Prior Lake, MN 55372-1714
RESOLUTION 04-147
A RESOLUTION CALLING FOR A PUBLIC HEARING BY THE CITY COUNCIL
ON THE PROPOSED MODIFICATION OF THE DEVELOPMENT PROGRAM
FOR THE DEVELOPMENT DISTRICT NO.3 AND THE PROPOSED
MODIFICATION OF TAX INCREMENT FINANCING DISTRICT NO. 3.1 THEREIN
AND THE ADOPTION OF THE TAX INCREMENT FINANCING PLAN THEREFORE.
(CREEKSIDE ESTATES)
Motion By: PETERSEN
Second By: BLOMBERG
WHEREAS, the Creekside Commons Senior Rental Project consists of a 54-unit 3-story building
offering 42 market rate rental units and 12 low-to-moderate income units ("Project"); and
WHEREAS, the City Council of the City of Prior Lake established Development District No. 3 and
adopted the Development Program and approved tax increment funding therefore by
Resolution 01-138 dated December 17, 2001: and
WHEREAS, the owners of the Project have made an application to restructure ownership of the Project
and amend the tax increment financing plan therefore; and
WHEREAS, in order to consider an amendment to the tax increment funding plan, the City must
conduct a public hearing on the proposed modification.

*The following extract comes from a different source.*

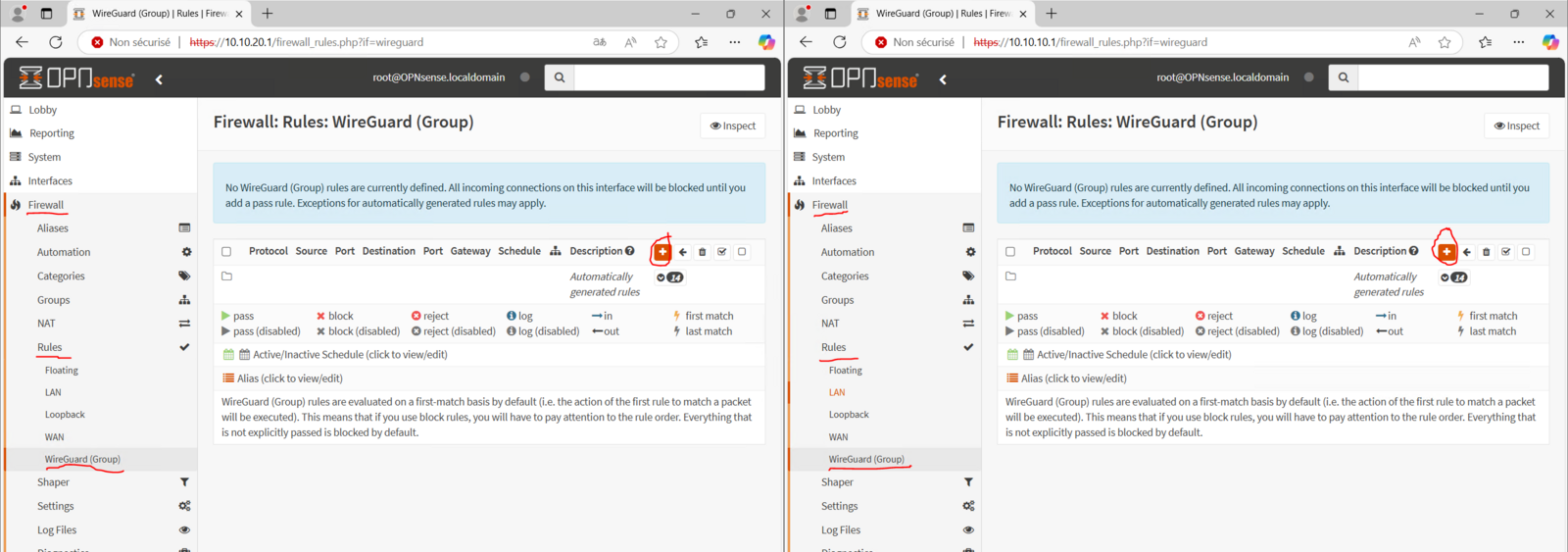Click move-selected-rules arrow icon in left window
The width and height of the screenshot is (1568, 552).
(683, 252)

NOW THEREFORE, BE IT RESOLVED BY THE CITY COUNCIL OF PRIOR LAKE, MINNESOTA
that:
1. The recitals set forth above are incorporated herein.
2. A public hearing to consider a proposed modification of the Development Program for Development
District No.3, and the proposed modification to the tax increment financing plan for TIF District No.

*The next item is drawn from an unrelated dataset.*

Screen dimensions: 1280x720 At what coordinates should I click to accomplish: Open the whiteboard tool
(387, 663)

3-1 (a housing district) therefore, all pursuant to and in accordance with Minnesota Statutes,
Section 469.174 through 469.1799, inclusive, as amended, in an effort to encourage the
development and redevelopment of certain designated areas within the City, shall be conducted on
December 6,2004 at 7pm at Prior Lake Fire Station NO.1 (16776 Fish Point Road SE, Prior Lake,
MN).
3. City staff is authorized and directed to work with Ehlers & Associates, Inc. to prepare the
modifications and to forward documents to the appropriate taxing jurisdictions including Scott
County and Independent School District No. 719. The City Clerk is authorized and directed to cause
notice of the hearing, together with an appropriate map as required by law, to be published at least
once in the official newspaper of the City not later than 10, nor more than 30, days prior to
December 6, 2004, and to place a copy of the modifications on file in the City Clerk's office at City
Hall and to make such copy available for inspection by the public.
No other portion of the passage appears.